> **Description of the task**
Each record is to be transcribed in full and exactly.

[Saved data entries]
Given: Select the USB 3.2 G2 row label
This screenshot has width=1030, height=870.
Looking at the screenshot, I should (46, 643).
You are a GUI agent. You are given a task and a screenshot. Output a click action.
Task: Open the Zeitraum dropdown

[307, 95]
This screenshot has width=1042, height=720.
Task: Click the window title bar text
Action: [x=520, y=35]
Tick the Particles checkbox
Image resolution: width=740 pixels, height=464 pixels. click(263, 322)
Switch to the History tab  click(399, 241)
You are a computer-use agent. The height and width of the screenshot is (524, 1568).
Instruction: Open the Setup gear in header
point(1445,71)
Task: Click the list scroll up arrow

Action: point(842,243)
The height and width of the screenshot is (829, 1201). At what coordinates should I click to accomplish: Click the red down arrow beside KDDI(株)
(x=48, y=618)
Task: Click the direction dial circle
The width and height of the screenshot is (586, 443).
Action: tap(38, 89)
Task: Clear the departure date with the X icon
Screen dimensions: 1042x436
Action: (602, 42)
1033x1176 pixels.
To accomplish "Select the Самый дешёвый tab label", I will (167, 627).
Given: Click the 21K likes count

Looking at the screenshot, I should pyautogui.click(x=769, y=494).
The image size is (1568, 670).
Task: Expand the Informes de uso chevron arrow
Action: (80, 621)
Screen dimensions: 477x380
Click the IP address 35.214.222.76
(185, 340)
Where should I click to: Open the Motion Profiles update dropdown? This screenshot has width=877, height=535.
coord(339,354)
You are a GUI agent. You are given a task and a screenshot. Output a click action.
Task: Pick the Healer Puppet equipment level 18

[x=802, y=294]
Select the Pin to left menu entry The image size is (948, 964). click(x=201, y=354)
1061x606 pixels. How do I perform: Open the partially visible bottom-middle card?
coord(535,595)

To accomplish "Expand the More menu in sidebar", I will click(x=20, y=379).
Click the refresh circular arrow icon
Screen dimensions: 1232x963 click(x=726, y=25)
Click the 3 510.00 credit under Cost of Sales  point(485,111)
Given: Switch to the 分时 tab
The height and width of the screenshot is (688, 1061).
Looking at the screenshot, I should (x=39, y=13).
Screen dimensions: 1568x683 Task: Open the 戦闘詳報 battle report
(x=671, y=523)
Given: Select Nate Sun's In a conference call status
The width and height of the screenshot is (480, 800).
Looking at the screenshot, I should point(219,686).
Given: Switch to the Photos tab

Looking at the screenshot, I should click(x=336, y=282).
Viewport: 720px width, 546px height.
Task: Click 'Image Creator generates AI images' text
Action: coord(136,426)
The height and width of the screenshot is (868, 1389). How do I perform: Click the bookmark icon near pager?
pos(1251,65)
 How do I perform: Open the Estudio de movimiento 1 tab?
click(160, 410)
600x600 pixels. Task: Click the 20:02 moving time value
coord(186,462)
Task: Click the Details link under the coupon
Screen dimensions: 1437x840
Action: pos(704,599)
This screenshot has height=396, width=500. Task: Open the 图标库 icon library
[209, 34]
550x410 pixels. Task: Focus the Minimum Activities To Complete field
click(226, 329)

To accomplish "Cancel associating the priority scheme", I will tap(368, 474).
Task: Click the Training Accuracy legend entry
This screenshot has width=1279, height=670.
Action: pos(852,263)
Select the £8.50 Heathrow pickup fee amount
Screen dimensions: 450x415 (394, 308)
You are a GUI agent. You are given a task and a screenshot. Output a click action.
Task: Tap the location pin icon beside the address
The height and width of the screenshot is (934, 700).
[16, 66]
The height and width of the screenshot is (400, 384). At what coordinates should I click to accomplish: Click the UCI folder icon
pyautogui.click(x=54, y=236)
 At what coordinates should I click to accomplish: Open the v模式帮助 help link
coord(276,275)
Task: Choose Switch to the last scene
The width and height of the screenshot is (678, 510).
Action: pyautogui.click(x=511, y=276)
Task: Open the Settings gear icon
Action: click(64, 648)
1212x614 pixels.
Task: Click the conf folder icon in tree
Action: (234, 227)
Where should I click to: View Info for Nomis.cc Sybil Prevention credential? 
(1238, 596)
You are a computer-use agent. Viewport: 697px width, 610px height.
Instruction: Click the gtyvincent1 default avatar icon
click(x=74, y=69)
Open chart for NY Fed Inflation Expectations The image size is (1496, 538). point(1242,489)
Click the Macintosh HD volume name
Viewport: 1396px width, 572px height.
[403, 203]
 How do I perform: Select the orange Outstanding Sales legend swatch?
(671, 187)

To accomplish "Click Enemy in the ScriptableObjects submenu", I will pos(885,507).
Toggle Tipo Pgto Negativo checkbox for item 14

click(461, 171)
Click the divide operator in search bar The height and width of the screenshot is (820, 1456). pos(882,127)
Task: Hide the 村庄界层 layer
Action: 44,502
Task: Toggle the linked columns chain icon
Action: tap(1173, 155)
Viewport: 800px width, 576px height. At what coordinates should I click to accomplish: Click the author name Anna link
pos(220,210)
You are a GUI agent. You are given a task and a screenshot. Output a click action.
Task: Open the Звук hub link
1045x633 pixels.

> **Written solution**
Given: Select the USB 3.2 G2 row label
This screenshot has width=1030, height=870.
Looking at the screenshot, I should (46, 643).
You are a GUI agent. You are given a task and a screenshot. Output a click action.
Task: Open the Zeitraum dropdown

[307, 95]
This screenshot has width=1042, height=720.
Task: Click the window title bar text
Action: [x=520, y=35]
Tick the Particles checkbox
Image resolution: width=740 pixels, height=464 pixels. click(263, 322)
Switch to the History tab  click(399, 241)
You are a computer-use agent. The height and width of the screenshot is (524, 1568).
Instruction: Open the Setup gear in header
point(1445,71)
Task: Click the list scroll up arrow

Action: point(842,243)
The height and width of the screenshot is (829, 1201). At what coordinates should I click to accomplish: Click the red down arrow beside KDDI(株)
(x=48, y=618)
Task: Click the direction dial circle
The width and height of the screenshot is (586, 443).
Action: tap(38, 89)
Task: Clear the departure date with the X icon
Screen dimensions: 1042x436
Action: (602, 42)
1033x1176 pixels.
To accomplish "Select the Самый дешёвый tab label", I will (167, 627).
Given: Click the 21K likes count

Looking at the screenshot, I should pyautogui.click(x=769, y=494).
The image size is (1568, 670).
Task: Expand the Informes de uso chevron arrow
Action: (80, 621)
Screen dimensions: 477x380
Click the IP address 35.214.222.76
(185, 340)
Where should I click to: Open the Motion Profiles update dropdown? This screenshot has width=877, height=535.
coord(339,354)
You are a GUI agent. You are given a task and a screenshot. Output a click action.
Task: Pick the Healer Puppet equipment level 18

[x=802, y=294]
Select the Pin to left menu entry The image size is (948, 964). click(x=201, y=354)
1061x606 pixels. How do I perform: Open the partially visible bottom-middle card?
coord(535,595)

To accomplish "Expand the More menu in sidebar", I will click(x=20, y=379).
Click the refresh circular arrow icon
Screen dimensions: 1232x963 click(x=726, y=25)
Click the 3 510.00 credit under Cost of Sales  point(485,111)
Given: Switch to the 分时 tab
The height and width of the screenshot is (688, 1061).
Looking at the screenshot, I should (x=39, y=13).
Screen dimensions: 1568x683 Task: Open the 戦闘詳報 battle report
(x=671, y=523)
Given: Select Nate Sun's In a conference call status
The width and height of the screenshot is (480, 800).
Looking at the screenshot, I should point(219,686).
Given: Switch to the Photos tab

Looking at the screenshot, I should click(x=336, y=282).
Viewport: 720px width, 546px height.
Task: Click 'Image Creator generates AI images' text
Action: coord(136,426)
The height and width of the screenshot is (868, 1389). How do I perform: Click the bookmark icon near pager?
pos(1251,65)
 How do I perform: Open the Estudio de movimiento 1 tab?
click(160, 410)
600x600 pixels. Task: Click the 20:02 moving time value
coord(186,462)
Task: Click the Details link under the coupon
Screen dimensions: 1437x840
Action: pos(704,599)
This screenshot has height=396, width=500. Task: Open the 图标库 icon library
[209, 34]
550x410 pixels. Task: Focus the Minimum Activities To Complete field
click(226, 329)

To accomplish "Cancel associating the priority scheme", I will tap(368, 474).
Task: Click the Training Accuracy legend entry
This screenshot has width=1279, height=670.
Action: pos(852,263)
Select the £8.50 Heathrow pickup fee amount
Screen dimensions: 450x415 (394, 308)
You are a GUI agent. You are given a task and a screenshot. Output a click action.
Task: Tap the location pin icon beside the address
The height and width of the screenshot is (934, 700).
[16, 66]
The height and width of the screenshot is (400, 384). At what coordinates should I click to accomplish: Click the UCI folder icon
pyautogui.click(x=54, y=236)
 At what coordinates should I click to accomplish: Open the v模式帮助 help link
coord(276,275)
Task: Choose Switch to the last scene
The width and height of the screenshot is (678, 510).
Action: pyautogui.click(x=511, y=276)
Task: Open the Settings gear icon
Action: click(64, 648)
1212x614 pixels.
Task: Click the conf folder icon in tree
Action: (234, 227)
Where should I click to: View Info for Nomis.cc Sybil Prevention credential? 
(1238, 596)
You are a computer-use agent. Viewport: 697px width, 610px height.
Instruction: Click the gtyvincent1 default avatar icon
click(x=74, y=69)
Open chart for NY Fed Inflation Expectations The image size is (1496, 538). point(1242,489)
Click the Macintosh HD volume name
Viewport: 1396px width, 572px height.
[403, 203]
 How do I perform: Select the orange Outstanding Sales legend swatch?
(671, 187)

To accomplish "Click Enemy in the ScriptableObjects submenu", I will pos(885,507).
Toggle Tipo Pgto Negativo checkbox for item 14

click(461, 171)
Click the divide operator in search bar The height and width of the screenshot is (820, 1456). pos(882,127)
Task: Hide the 村庄界层 layer
Action: 44,502
Task: Toggle the linked columns chain icon
Action: tap(1173, 155)
Viewport: 800px width, 576px height. At what coordinates should I click to accomplish: Click the author name Anna link
pos(220,210)
You are a GUI agent. You are given a task and a screenshot. Output a click action.
Task: Open the Звук hub link
1045x633 pixels.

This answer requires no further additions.